2. How to calculate the training steps? Refer to this [issue](https://github.com/modelscope/ms-swift/issues/3912) for more details.
3. Why is the clip_ratio always 1? Refer to this [issue](https://github.com/huggingface/open-r1/issues/239#issuecomment-2646297851) for more details.



## Cluster Support

![](../../resources/grpo.png)

The GRPO training framework supports the integration of high-performance inference engines (such as vLLM) to accelerate the sampling process, offering the following two deployment modes:

### 1. Internal Integration Mode

- Launch the inference service directly within the Trainer.
- Provides two resource allocation strategies:
  - **Colocate Mode**: Training and inference share GPU resources.
  - **Async Mode**: Training and inference use separate GPU resources.

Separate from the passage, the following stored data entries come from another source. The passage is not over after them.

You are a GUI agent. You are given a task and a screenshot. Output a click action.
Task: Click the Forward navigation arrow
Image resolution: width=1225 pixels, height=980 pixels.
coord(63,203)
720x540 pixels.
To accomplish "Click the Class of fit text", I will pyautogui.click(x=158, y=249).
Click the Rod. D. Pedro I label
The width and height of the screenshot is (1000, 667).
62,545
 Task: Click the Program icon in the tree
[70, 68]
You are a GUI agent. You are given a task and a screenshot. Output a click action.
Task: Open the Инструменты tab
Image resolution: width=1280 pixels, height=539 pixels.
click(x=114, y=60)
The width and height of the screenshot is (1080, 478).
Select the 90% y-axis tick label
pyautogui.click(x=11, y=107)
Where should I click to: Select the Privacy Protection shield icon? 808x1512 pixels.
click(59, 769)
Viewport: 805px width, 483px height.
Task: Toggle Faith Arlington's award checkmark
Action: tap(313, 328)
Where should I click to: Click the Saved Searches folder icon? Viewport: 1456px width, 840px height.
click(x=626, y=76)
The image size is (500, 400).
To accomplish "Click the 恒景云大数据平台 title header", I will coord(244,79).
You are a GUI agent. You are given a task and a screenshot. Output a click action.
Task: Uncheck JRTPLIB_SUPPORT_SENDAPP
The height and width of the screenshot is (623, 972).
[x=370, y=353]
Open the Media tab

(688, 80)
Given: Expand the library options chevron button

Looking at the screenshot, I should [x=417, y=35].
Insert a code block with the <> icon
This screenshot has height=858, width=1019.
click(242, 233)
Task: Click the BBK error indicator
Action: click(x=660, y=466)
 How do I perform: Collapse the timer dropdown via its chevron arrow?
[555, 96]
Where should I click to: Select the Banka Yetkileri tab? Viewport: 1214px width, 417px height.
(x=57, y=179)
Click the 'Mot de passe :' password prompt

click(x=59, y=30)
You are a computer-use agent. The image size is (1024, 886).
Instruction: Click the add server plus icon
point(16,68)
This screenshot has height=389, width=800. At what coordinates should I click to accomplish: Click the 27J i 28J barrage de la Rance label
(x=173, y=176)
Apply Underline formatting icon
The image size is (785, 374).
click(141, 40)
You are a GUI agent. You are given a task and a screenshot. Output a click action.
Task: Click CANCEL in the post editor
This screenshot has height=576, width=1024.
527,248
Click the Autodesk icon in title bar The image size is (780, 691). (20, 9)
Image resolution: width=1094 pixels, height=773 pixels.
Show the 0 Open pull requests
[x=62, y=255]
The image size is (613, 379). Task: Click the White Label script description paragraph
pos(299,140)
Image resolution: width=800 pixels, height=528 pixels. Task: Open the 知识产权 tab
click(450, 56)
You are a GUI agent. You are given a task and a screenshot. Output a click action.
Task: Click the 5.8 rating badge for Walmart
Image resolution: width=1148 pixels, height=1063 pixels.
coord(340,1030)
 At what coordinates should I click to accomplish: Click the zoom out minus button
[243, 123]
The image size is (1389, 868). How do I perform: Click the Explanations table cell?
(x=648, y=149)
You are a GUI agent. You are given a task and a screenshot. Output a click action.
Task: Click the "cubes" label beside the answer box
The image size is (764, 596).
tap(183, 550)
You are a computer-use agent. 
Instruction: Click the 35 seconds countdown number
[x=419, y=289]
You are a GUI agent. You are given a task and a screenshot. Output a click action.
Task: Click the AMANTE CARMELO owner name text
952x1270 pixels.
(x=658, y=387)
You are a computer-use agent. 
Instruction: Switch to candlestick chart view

### GRPO Training Resource Allocation Scheme

| Configuration Scenario  | NPROC_PER_NODE | num_infer_workers | Resource Allocation Description       |
|-------------------------|----------------|-------------------|---------------------------------------|
| **Colocate**            | = Total GPUs   | = Total GPUs      | Training and inference share all GPU resources. |
| **Async**               | = Training GPUs| = Inference GPUs  | Must satisfy: Training GPUs + Inference GPUs = Total GPUs. |

**Note:**
1. In Colocate mode, it is recommended to set `sleep_level=1` to release the GPU memory occupied by vLLM during model training.
2. Total GPUs refers to the total number of visible GPU devices.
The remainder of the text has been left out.